**Records to use:**
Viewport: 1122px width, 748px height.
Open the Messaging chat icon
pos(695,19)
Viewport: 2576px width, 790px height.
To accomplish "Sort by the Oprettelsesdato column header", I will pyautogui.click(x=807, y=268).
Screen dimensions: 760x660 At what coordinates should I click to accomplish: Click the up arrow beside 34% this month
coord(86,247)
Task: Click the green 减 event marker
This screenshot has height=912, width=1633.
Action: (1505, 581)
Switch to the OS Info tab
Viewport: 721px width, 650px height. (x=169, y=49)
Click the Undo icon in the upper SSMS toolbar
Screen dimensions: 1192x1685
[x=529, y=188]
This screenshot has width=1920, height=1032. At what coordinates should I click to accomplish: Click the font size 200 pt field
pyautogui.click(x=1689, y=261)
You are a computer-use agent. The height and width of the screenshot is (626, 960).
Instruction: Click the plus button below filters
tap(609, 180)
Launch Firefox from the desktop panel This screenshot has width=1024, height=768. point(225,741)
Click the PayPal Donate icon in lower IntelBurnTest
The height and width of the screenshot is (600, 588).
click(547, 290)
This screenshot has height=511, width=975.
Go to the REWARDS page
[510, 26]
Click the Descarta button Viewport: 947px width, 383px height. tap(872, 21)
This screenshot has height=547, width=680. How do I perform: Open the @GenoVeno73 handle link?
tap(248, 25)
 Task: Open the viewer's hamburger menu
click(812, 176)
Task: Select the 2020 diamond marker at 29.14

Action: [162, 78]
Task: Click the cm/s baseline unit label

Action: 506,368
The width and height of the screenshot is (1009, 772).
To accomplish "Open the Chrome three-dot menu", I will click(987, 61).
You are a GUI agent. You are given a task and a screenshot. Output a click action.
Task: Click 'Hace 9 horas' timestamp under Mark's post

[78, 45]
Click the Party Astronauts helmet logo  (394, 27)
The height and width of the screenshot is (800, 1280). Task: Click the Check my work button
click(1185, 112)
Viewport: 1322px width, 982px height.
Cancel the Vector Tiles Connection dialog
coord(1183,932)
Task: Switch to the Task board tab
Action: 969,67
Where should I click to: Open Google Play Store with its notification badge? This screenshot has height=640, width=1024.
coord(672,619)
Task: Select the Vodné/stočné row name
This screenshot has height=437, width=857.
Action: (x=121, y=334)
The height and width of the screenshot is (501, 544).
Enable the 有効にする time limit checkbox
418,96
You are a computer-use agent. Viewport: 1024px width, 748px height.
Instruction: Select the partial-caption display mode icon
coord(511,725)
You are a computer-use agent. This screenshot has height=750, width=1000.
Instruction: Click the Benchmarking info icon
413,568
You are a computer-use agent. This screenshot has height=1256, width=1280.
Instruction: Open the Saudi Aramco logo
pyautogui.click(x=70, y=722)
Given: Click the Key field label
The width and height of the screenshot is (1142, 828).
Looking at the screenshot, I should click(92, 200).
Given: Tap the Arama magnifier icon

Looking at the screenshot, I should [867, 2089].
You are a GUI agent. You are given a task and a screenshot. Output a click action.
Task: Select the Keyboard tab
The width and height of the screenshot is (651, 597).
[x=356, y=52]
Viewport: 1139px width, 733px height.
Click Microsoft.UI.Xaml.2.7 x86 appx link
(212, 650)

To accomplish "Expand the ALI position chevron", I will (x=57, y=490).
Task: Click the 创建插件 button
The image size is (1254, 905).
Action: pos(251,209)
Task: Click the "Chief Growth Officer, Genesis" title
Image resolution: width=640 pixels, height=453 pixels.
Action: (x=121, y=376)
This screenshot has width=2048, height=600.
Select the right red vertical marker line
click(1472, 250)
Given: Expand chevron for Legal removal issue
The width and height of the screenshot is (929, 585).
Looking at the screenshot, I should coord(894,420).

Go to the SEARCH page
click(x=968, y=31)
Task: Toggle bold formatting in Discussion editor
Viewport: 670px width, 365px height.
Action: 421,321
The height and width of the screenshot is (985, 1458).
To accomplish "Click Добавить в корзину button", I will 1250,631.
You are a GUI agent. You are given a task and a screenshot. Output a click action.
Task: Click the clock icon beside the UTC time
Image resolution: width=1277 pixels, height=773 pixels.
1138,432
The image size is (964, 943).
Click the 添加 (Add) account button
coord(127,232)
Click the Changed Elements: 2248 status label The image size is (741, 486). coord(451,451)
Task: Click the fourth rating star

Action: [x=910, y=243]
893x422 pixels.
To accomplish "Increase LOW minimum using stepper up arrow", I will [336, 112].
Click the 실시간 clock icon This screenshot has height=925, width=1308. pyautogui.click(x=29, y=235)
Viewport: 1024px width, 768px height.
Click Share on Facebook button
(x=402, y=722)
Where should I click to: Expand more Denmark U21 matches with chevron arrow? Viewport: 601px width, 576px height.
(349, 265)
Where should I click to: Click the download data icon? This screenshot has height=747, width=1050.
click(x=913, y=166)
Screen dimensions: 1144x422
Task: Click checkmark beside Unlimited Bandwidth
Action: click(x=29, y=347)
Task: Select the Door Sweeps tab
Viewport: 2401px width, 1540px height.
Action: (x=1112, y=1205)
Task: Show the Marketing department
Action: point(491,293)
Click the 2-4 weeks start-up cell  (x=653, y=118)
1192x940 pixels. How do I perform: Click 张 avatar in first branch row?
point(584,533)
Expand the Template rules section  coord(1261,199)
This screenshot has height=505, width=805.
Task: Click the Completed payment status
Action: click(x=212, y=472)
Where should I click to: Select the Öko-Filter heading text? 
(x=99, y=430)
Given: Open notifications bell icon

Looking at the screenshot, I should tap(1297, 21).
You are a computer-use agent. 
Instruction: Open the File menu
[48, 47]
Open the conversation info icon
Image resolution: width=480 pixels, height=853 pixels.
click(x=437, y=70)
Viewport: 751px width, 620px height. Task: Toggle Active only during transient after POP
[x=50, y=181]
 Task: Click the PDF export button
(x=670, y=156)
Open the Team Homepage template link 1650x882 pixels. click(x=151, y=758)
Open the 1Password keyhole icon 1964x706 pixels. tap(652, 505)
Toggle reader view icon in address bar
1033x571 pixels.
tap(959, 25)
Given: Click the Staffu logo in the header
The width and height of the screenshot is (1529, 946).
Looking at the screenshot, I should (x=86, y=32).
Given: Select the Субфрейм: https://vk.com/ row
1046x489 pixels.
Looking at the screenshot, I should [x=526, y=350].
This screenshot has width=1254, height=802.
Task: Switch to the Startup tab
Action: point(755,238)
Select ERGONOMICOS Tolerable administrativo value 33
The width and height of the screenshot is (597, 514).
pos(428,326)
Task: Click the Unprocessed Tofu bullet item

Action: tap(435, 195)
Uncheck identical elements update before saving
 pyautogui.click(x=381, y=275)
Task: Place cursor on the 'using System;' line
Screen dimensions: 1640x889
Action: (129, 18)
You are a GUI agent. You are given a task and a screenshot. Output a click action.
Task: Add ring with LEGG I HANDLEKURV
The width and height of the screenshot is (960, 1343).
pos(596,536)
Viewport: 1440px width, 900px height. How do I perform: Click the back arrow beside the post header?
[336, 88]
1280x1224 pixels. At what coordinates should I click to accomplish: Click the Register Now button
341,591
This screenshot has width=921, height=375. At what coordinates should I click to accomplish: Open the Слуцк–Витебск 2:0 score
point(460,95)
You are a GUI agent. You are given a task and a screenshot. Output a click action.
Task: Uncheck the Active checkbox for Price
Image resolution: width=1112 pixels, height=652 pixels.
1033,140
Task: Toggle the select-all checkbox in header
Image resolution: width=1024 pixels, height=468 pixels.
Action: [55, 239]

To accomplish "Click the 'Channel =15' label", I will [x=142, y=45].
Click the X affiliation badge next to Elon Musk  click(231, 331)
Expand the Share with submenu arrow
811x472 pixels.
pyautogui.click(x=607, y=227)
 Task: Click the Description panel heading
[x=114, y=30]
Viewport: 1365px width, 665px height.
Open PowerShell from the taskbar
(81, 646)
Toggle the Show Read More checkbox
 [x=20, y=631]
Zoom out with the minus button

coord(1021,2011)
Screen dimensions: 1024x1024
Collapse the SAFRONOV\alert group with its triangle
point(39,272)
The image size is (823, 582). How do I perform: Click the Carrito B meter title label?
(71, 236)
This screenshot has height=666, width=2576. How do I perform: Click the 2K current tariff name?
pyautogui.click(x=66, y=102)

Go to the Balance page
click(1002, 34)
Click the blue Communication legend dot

**Your assignment:** Return the lines above that include the string "using".

**Solution:**
To accomplish "Increase LOW minimum using stepper up arrow", I will [336, 112].
Task: Place cursor on the 'using System;' line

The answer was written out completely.